Aim of the task:
Exclude the pictures, then repeat exactly each line from the one containing "This screenshot has height=611, width=1280." to the final line of the records that follow.

+--

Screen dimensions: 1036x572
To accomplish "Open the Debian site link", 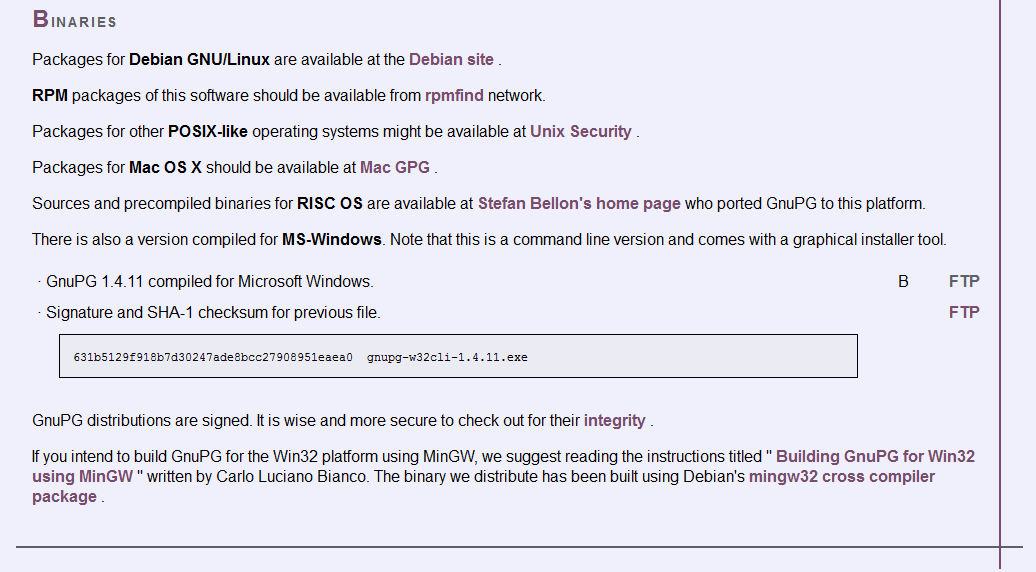I will coord(451,59).
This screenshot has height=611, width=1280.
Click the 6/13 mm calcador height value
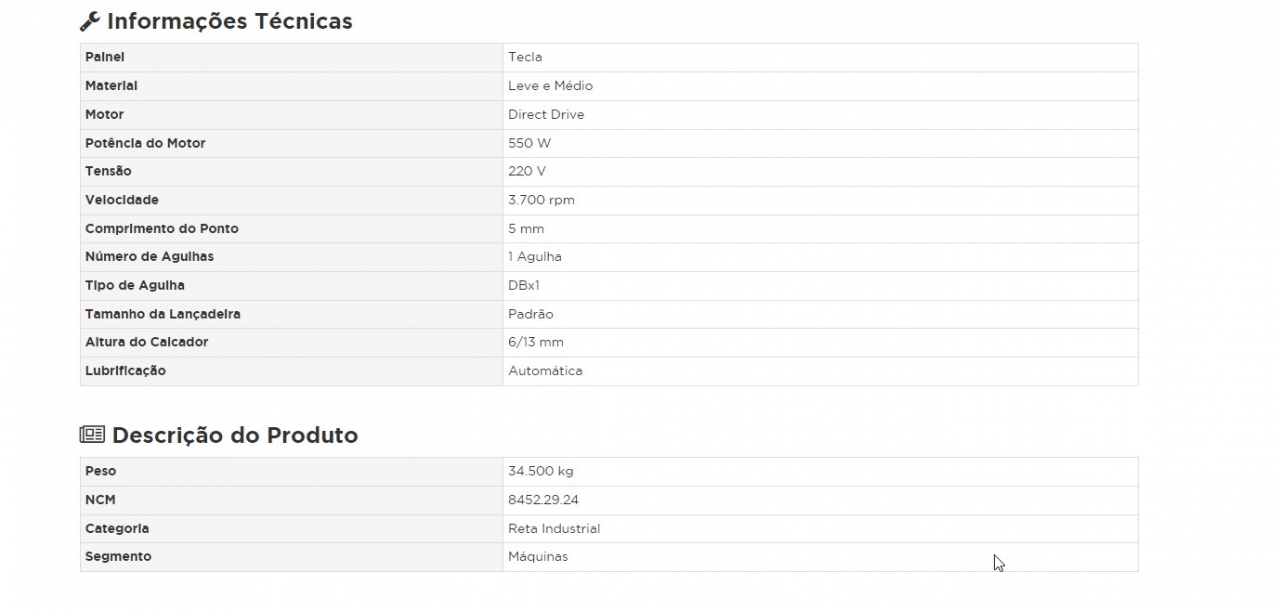coord(536,342)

+--

Solution to this task:
This screenshot has height=611, width=1280.
Click the 6/13 mm calcador height value
coord(536,342)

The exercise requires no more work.